Stark, Richard: Nobody Runs Forever
According to the list of novels at the beginning of the book, Nobody Runs Forever is the 26th installment in Richard Stark's series featuring professional thief Parker. In this outing, after one heist has to be aborted during the early planning stages, Parker falls in with an acquaintance who's got a line on another job: the transfer of assets from one bank to another during a merger, coupled with some insider information, provides an opportunity for a big haul. The book follows Parker and his associates through the preliminaries to the heist, a few weeks during which they have to scout out locations and get their hands on weaponry and put out a number of fires--calming squirming accomplices, threatening others who don't follow directions. Throughout, Parker remains smart and cautious and deadly serious about his work. We also follow developments from the perspectives of a number of characters on the periphery of the main action, including a police woman who is suspicious of Parker's claim that he's a landscaper.

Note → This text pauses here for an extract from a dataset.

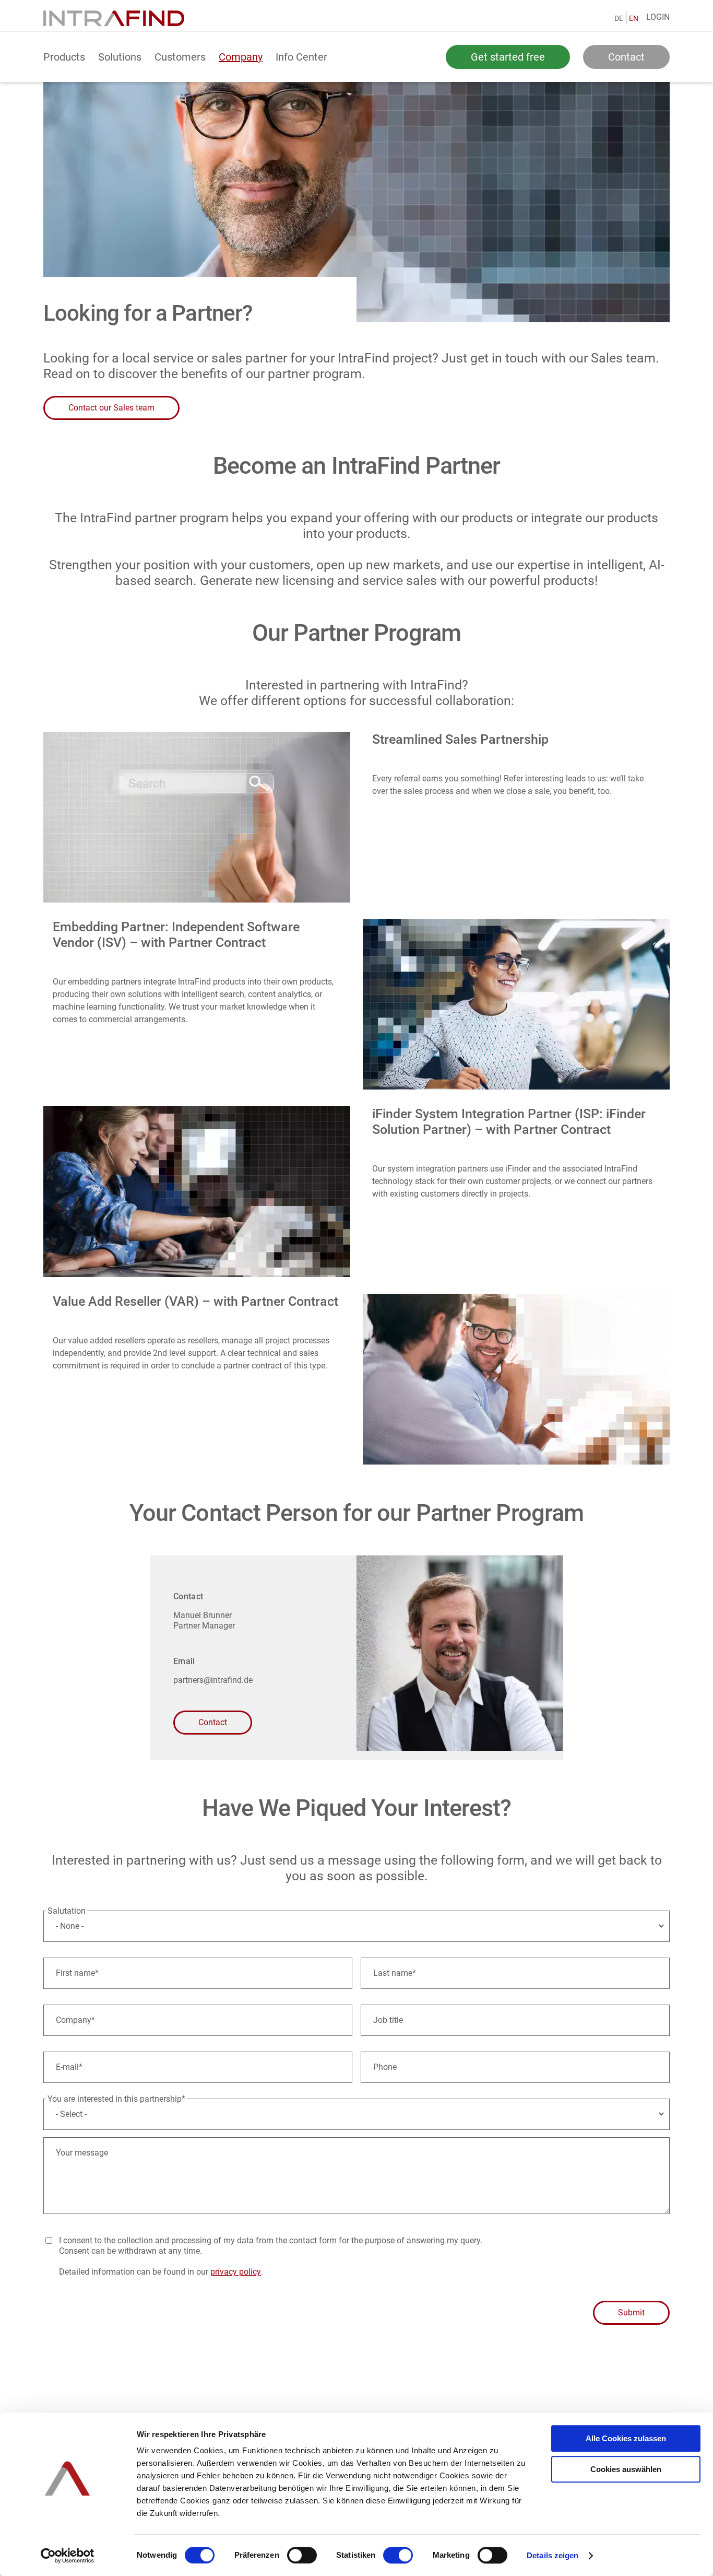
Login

After having read this book and Ask the Parrot, which is the next in the series (see my review), I am eager to read all of them. They are smart and well-written and provide a fascinating look at crime from an unusual perspective, that of the cold-blooded professional. We learn very little about Parker as a character except that he is good at what he does, yet we don't come away from the book thinking him two-dimensional. He is rather unknowable. It's also interesting that so much of the book is cerebral. The focus is on the planning of the crime. Its execution is almost anticlimactic. Again, somehow this works.